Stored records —
»»

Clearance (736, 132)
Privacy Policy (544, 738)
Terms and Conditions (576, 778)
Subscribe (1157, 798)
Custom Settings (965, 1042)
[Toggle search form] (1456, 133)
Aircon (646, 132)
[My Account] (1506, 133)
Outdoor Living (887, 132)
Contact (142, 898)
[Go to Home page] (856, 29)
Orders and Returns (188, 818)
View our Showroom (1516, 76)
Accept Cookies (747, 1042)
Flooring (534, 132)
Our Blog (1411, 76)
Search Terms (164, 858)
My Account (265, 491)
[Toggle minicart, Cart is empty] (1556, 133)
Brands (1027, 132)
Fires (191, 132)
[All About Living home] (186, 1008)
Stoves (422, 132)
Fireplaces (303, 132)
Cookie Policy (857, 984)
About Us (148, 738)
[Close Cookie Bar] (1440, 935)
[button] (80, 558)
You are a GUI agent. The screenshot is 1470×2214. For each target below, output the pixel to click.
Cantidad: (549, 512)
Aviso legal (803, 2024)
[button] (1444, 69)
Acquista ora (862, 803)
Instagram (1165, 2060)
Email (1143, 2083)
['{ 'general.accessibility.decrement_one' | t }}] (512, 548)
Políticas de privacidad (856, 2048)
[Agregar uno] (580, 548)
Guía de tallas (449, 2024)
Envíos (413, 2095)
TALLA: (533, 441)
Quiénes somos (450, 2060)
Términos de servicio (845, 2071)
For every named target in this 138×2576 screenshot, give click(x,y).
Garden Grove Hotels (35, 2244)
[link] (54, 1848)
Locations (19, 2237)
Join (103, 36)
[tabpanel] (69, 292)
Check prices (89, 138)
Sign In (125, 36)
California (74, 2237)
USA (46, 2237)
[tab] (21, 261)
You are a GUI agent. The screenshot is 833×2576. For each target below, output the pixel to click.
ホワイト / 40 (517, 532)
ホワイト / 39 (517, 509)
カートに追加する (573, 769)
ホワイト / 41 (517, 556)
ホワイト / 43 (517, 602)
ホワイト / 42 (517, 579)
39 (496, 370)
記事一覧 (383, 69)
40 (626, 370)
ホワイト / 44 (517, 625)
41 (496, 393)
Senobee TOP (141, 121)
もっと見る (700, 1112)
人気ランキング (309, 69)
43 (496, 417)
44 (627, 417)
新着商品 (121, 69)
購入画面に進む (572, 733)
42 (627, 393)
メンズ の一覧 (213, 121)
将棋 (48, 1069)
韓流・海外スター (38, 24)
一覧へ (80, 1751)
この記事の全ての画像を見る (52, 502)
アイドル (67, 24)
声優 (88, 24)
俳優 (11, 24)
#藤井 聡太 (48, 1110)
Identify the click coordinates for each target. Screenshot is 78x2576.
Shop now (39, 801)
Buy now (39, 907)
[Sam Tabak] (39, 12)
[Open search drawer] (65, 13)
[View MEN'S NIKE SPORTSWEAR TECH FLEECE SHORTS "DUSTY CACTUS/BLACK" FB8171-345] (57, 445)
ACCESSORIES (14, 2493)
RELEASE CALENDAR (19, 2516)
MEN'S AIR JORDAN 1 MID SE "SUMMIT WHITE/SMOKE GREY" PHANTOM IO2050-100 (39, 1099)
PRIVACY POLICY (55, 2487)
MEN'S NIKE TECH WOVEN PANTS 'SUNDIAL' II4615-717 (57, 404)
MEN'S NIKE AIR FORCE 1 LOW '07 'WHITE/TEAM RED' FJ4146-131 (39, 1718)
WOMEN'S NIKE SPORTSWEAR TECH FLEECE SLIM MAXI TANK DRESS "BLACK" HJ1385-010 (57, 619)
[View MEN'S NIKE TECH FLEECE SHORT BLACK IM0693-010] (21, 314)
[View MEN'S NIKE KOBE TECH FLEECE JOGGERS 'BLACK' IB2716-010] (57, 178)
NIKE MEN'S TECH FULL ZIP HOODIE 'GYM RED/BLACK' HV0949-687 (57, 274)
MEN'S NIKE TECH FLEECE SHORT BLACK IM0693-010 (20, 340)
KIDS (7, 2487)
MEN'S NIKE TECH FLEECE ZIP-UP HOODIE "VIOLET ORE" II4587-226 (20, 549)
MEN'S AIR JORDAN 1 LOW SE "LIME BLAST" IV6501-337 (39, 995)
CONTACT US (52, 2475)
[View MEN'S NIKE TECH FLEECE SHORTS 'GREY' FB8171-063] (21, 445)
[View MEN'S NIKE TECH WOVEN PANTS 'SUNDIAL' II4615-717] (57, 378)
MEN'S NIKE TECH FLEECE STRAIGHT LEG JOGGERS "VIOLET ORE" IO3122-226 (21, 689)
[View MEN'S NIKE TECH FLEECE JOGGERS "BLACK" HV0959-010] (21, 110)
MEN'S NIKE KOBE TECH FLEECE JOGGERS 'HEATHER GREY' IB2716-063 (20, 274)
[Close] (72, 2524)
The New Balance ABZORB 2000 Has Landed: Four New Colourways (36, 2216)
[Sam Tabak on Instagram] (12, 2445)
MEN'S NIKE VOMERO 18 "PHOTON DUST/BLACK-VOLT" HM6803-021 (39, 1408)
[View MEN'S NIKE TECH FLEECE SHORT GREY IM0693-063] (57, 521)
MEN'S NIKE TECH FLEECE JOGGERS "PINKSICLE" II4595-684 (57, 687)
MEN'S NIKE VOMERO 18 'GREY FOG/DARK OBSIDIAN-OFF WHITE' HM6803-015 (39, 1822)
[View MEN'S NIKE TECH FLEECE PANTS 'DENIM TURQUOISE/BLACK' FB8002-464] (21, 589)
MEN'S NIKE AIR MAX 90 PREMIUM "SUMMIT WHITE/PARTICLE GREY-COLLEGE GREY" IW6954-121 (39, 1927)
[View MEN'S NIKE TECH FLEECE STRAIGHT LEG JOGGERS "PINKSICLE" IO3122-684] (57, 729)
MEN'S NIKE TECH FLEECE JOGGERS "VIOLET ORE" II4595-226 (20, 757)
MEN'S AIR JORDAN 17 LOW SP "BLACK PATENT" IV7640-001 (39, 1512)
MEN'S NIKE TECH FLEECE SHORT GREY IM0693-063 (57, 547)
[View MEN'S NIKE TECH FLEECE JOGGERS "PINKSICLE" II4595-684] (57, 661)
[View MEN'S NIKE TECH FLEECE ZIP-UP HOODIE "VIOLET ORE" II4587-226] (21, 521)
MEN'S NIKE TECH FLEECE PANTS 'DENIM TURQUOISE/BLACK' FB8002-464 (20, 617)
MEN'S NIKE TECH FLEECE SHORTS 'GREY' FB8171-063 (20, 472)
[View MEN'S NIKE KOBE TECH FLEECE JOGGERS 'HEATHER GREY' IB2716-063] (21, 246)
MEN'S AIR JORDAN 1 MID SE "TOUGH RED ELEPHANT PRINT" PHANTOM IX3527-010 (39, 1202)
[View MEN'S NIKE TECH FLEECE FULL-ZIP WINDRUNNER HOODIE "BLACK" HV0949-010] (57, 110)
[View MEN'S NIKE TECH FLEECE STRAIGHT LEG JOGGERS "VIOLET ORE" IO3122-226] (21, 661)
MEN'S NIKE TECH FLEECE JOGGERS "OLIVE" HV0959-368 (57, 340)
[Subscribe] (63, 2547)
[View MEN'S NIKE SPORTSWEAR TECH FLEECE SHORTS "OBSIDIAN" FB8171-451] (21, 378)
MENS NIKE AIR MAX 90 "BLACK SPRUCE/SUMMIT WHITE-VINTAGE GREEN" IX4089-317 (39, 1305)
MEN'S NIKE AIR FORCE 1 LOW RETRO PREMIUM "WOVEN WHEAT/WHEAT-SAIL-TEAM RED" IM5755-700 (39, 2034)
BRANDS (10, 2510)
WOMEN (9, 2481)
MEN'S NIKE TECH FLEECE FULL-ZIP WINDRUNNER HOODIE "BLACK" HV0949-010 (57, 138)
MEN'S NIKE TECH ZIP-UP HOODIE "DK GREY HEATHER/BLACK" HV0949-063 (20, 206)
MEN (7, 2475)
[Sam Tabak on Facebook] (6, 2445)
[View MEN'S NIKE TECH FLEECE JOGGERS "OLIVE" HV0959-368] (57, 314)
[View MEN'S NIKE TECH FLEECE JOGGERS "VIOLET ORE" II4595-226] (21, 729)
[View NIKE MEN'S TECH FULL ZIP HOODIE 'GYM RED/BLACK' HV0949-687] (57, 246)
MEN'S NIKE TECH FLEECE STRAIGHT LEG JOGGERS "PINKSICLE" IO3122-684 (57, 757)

««

Work request —
What you give back should be only the lines of the records above, starting at the line with "For every named" and ending at the line with "[tab] (21, 261)", restated word for word.

Your solution —
For every named target in this 138×2576 screenshot, give click(x,y).
Garden Grove Hotels (35, 2244)
[link] (54, 1848)
Locations (19, 2237)
Join (103, 36)
[tabpanel] (69, 292)
Check prices (89, 138)
Sign In (125, 36)
California (74, 2237)
USA (46, 2237)
[tab] (21, 261)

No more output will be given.